Disable dask worker logs from printing on console and write to file

When running computation heavy tasks there is a continuous printing of INFO_GarbageCollection logs and warnings from workers. This is a barrier for other console logs used for either debugging or task status. Examples below,

dask_worker_2        | distributed.utils_perf - INFO - full garbage collection released 34.77 MiB from 337 reference cycles (threshold: 9.54 MiB)
dask_worker_2        | distributed.utils_perf - WARNING - full garbage collections took 23% CPU time recently (threshold: 10%)

Here is what I tried (without success):

  1. disable logging using;

    import logging
    from distributed.worker import logger
    logging.disable(logging.WARNING)
    logger.warning('ignore') 
    
  2. Updating distributed.yaml to increase the time to probe for warnings;

      admin:
        tick:
          interval: 60s #20ms  # time between event loop health checks
          limit: 300s #3s       # time allowed before triggering a warning
    
    distributed:
      version: 2
      # logging:
      #   distributed: info
      #   distributed.client: warning
    
  3. Read through logging source code, wondering if distributed.worker file should be updated.

It would be useful to write console output to a file. apart from disabling the warnings. I tried setting this up from .py file as per reference

#Write logs to disk
logging_config = {
    "version": 1,
    "handlers": {
        "file": {
            "class": "logging.handlers.RotatingFileHandler",
            "filename": "consoleLogs.log",
            "level": "INFO",
        },
        "console": {
            "class": "logging.StreamHandler",
            "level": "INFO",
        }
    },
    "loggers": {
        "distributed.worker": {
            "level": "INFO",
            "handlers": ["file", "console"],
        },
        "distributed.scheduler": {
            "level": "INFO",
            "handlers": ["file", "console"],
        }
    }
}
dask.config.config['logging'] = logging_config

I was also wondering if the warning or INFO message can be logged once (maybe with a counter for occurrences). I understand that the message string includes specific information such as CPU% that maybe dynamic, but as a user all I need to know is if the CPU utilization is above my set threshold.

_Entries shown_
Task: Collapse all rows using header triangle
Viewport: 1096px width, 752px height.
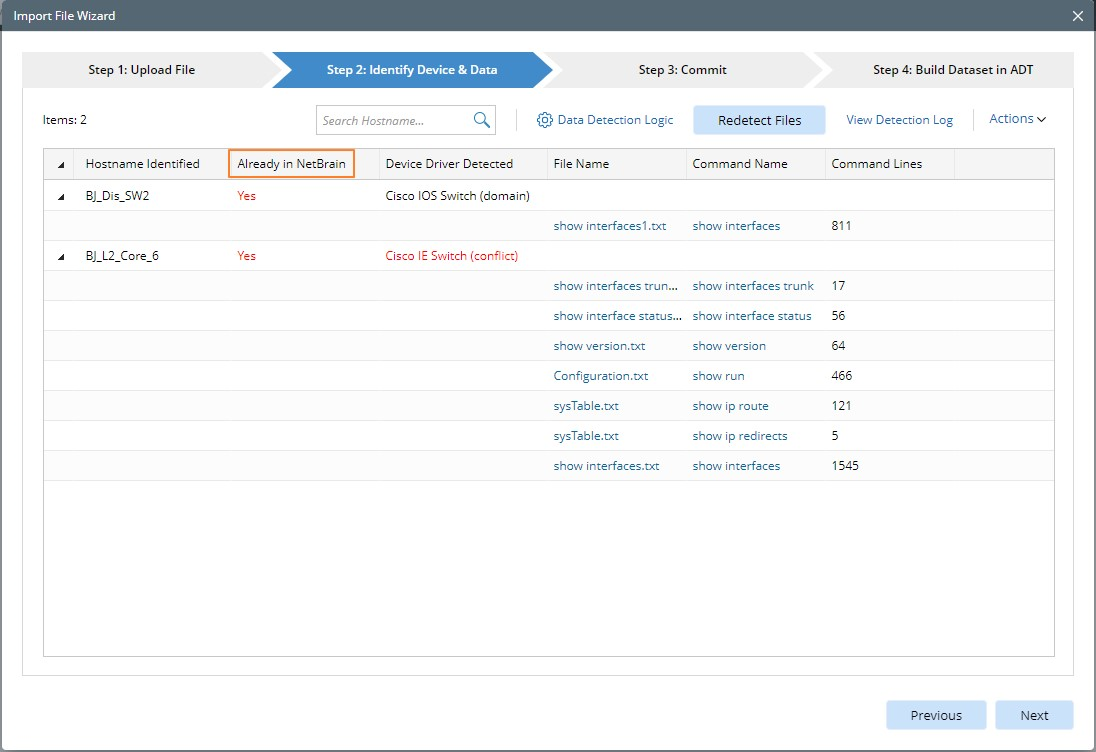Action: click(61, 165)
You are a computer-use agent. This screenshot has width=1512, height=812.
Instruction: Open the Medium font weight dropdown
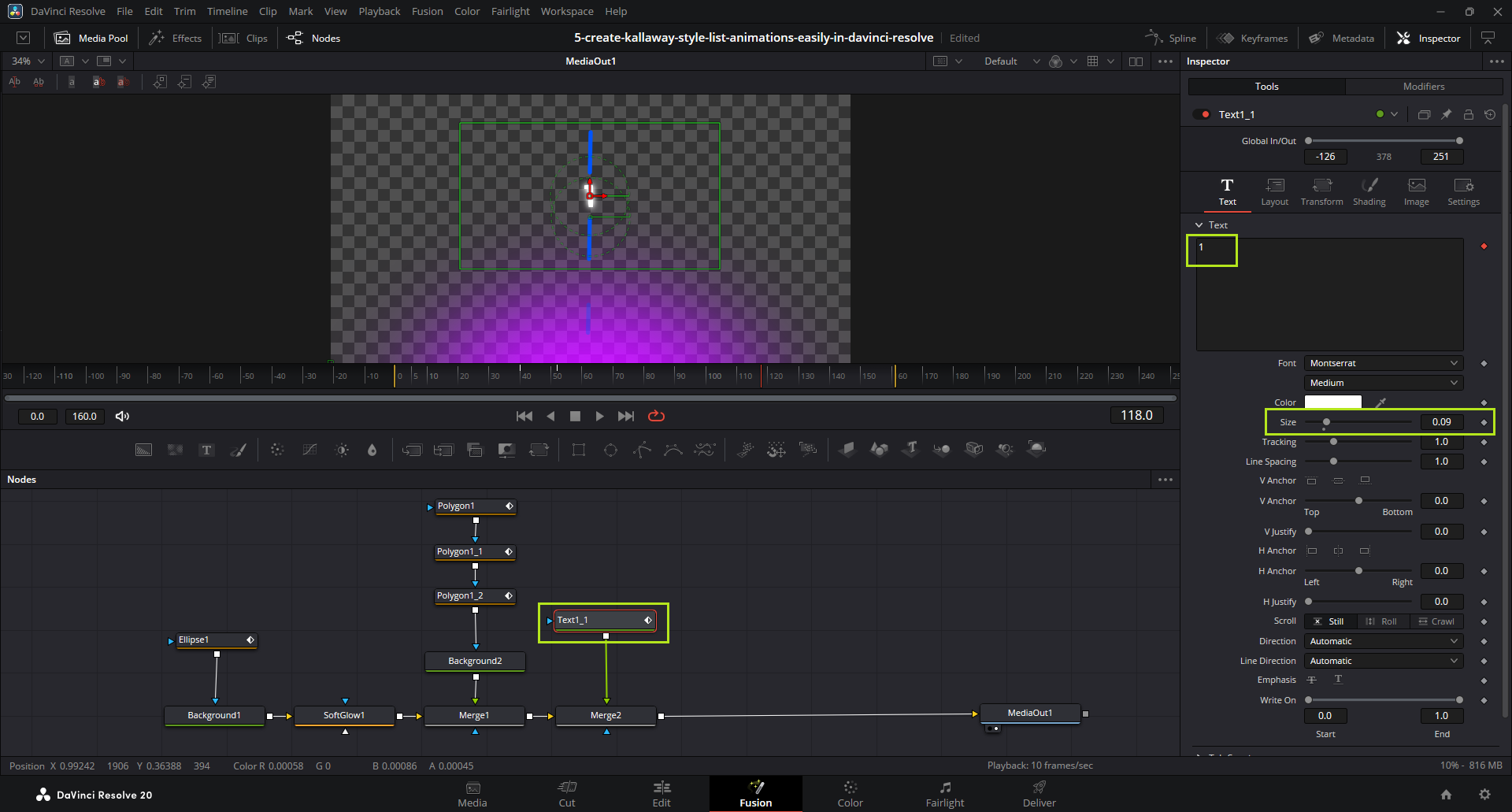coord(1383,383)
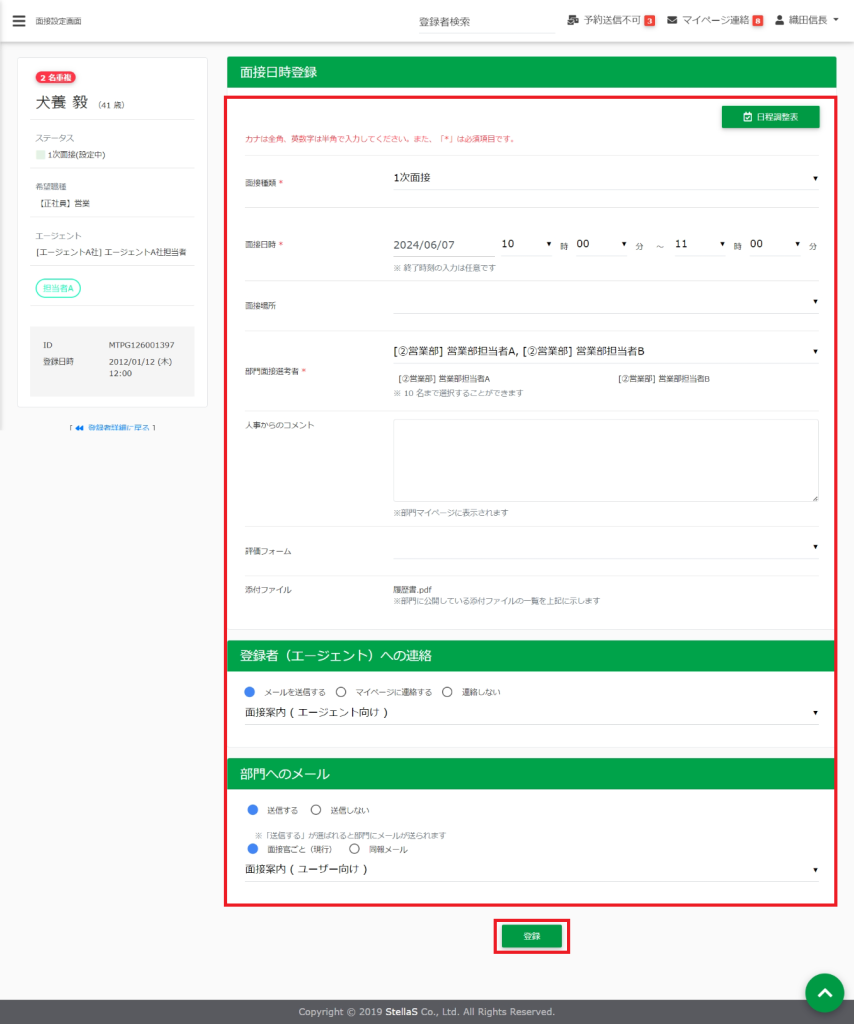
---
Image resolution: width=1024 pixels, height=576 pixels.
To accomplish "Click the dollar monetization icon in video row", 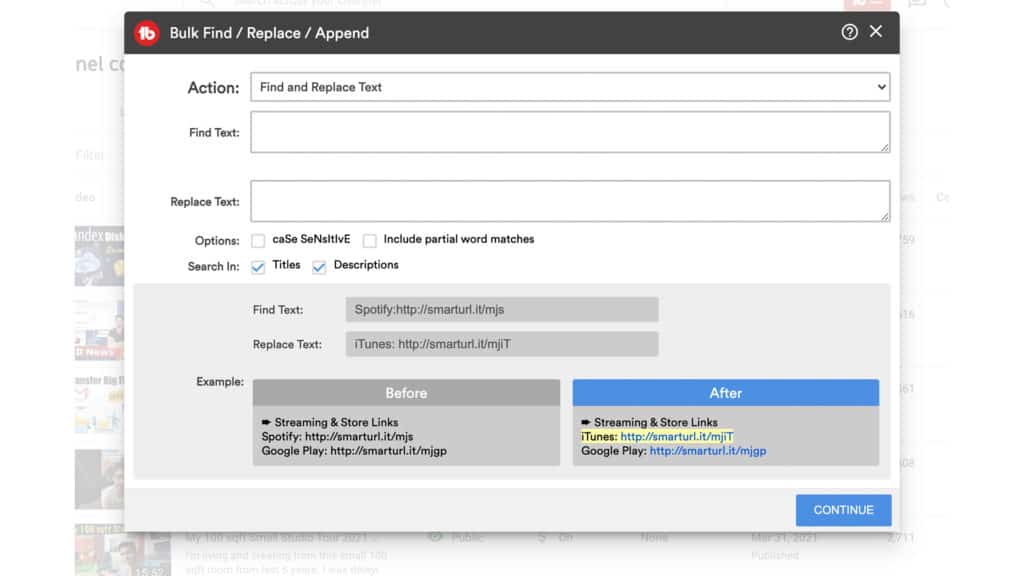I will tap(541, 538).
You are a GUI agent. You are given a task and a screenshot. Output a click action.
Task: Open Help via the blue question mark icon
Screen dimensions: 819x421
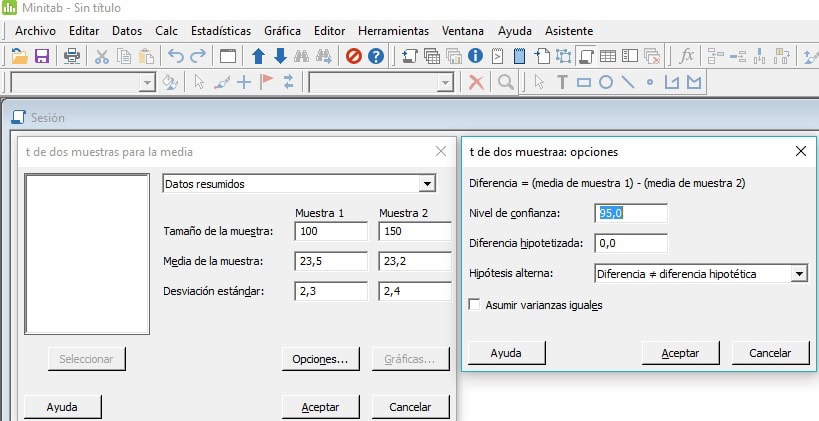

_Exercises_
1. In the post on dask worker logs, what filename is given to the file handler in the logging configuration?
2. Count the lines in both blocks of entries that contain the word "screenshot", and give only the number.

_Answers for this exercise_
1. consoleLogs.log

2. 2